In Examples 1, 3, 4, and 5 above, overall LHSV was constant at 1.4 hr−1. This LHSV of 1.4 hr−1 was used in Comparative Examples C and D where only three of the LFRs were used. Temperatures used in Examples 1, 3, 4, and 5 were also used in Comparative Examples C and D. The liquid recycle ratio (RR) was 4.0 in Comparative Example C whereas liquid RR was 2.5 in Comparative Example D. The sulfur contents of the products were 220 ppm and 104 ppm, in Comparative Examples C and D, respectively.
Comparative Example E was conducted using only a three-phase (TBR) laboratory reactor. Again, the LHSV was kept at 1.4 hr−1 for a direct comparison with the experiments conducted in Examples 1, 3, 4, and 5. The sulfur content of TLP in Comparative Example E was 19 ppm.
Results for Comparative Examples A through E are provided in Table 3. Results for Examples 1 through 5 are provided in Table 2. Comparison of these results shows that the process of this invention (two-phase reactors upstream of three-phase reactors) provides superior results in terms of density, sulfur and nitrogen removal, and cetane index (which can be correlated with cetane number), relative to using only LFRs (two-phase reactors) or TBRs (three-phase reactors), under otherwise equivalent process conditions (temperature, pressure, and LHSV).
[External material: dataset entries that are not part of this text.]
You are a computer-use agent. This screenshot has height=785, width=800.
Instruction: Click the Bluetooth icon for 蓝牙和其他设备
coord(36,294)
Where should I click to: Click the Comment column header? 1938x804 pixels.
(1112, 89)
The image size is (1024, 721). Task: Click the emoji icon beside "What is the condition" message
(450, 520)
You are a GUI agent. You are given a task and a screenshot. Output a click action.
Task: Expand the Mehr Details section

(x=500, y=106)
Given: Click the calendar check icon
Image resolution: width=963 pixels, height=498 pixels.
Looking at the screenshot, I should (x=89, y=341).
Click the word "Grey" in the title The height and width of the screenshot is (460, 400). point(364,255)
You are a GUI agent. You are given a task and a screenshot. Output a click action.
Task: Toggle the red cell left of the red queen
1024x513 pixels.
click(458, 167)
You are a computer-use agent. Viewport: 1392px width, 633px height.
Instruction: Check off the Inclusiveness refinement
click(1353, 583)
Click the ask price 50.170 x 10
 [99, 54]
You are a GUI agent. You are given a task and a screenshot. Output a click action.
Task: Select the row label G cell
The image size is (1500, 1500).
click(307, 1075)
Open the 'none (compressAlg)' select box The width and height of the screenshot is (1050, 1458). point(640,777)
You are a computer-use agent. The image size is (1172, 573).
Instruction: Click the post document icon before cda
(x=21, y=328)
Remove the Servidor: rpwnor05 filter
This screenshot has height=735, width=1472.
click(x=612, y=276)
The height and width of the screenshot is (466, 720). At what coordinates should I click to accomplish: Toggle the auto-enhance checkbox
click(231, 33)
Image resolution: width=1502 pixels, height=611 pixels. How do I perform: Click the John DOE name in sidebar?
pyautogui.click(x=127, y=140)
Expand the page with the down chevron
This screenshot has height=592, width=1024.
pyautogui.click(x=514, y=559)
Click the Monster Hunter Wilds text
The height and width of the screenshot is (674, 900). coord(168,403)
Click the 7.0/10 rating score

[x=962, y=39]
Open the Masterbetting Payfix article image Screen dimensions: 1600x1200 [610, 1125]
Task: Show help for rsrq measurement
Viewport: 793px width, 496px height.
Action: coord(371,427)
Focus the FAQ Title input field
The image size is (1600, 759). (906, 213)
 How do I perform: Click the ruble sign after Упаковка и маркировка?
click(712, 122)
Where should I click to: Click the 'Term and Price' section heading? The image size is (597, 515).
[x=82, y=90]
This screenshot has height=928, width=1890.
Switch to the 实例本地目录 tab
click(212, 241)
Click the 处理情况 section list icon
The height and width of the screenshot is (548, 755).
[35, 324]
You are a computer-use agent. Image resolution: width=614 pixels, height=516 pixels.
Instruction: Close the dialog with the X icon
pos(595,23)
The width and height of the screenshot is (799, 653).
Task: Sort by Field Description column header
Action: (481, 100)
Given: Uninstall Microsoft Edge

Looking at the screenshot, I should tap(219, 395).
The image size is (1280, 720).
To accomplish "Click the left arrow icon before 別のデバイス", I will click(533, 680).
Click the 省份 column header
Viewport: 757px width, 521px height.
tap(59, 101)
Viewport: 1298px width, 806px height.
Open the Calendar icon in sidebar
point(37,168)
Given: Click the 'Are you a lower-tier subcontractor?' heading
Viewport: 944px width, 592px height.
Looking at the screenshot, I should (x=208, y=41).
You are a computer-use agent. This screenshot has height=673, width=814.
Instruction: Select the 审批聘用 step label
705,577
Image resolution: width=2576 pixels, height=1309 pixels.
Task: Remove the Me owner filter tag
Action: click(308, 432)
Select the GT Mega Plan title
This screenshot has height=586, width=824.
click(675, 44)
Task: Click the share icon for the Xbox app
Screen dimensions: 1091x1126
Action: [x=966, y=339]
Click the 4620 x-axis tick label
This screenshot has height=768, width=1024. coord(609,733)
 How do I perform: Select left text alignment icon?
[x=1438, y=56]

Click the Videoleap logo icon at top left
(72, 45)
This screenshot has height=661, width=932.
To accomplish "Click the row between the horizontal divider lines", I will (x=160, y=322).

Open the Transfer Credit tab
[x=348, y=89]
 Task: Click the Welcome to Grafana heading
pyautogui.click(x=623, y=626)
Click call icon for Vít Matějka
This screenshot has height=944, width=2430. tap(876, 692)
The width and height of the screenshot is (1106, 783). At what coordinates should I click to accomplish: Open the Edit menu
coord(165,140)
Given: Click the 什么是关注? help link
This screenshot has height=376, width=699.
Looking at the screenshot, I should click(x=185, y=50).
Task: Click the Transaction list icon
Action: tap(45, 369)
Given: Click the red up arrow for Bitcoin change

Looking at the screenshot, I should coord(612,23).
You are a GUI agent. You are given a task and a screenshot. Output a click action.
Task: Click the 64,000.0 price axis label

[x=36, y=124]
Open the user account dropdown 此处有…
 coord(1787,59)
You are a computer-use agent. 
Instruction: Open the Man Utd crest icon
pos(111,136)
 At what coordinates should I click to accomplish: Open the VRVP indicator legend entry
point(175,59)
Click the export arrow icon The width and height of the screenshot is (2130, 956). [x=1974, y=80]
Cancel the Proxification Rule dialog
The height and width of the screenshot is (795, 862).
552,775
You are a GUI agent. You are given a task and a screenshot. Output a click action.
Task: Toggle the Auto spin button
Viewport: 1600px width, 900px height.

The results shown in Tables 2 and 3 thus illustrate clearly that the efficacy of the LFRs can be increased when they are used upstream of three-phase reactors.
Conversion of sulfur is increased significantly, (see Comparative Example E) which makes the hydroprocessing process of this invention here a more competitive option than use of either LFRs or a TBRs alone.
Thus, comparison of the results of Examples 1-5 with those of Comparative Examples A-E illustrates the utility and advantages of the hydroprocessing process of this invention.
Comparison of results of Examples 1-5 with those of Comparative Examples A-E further illustrates that the use of liquid-full reactors upstream from a TBR improves the properties of a middle distillate beyond the properties that can be achieved using only one reactor system.
Thus, Examples 1-5 and Comparative Examples A-E illustrate an unexpected synergy of using liquid-full reactors as pre-treatment vehicles for TBR reactors.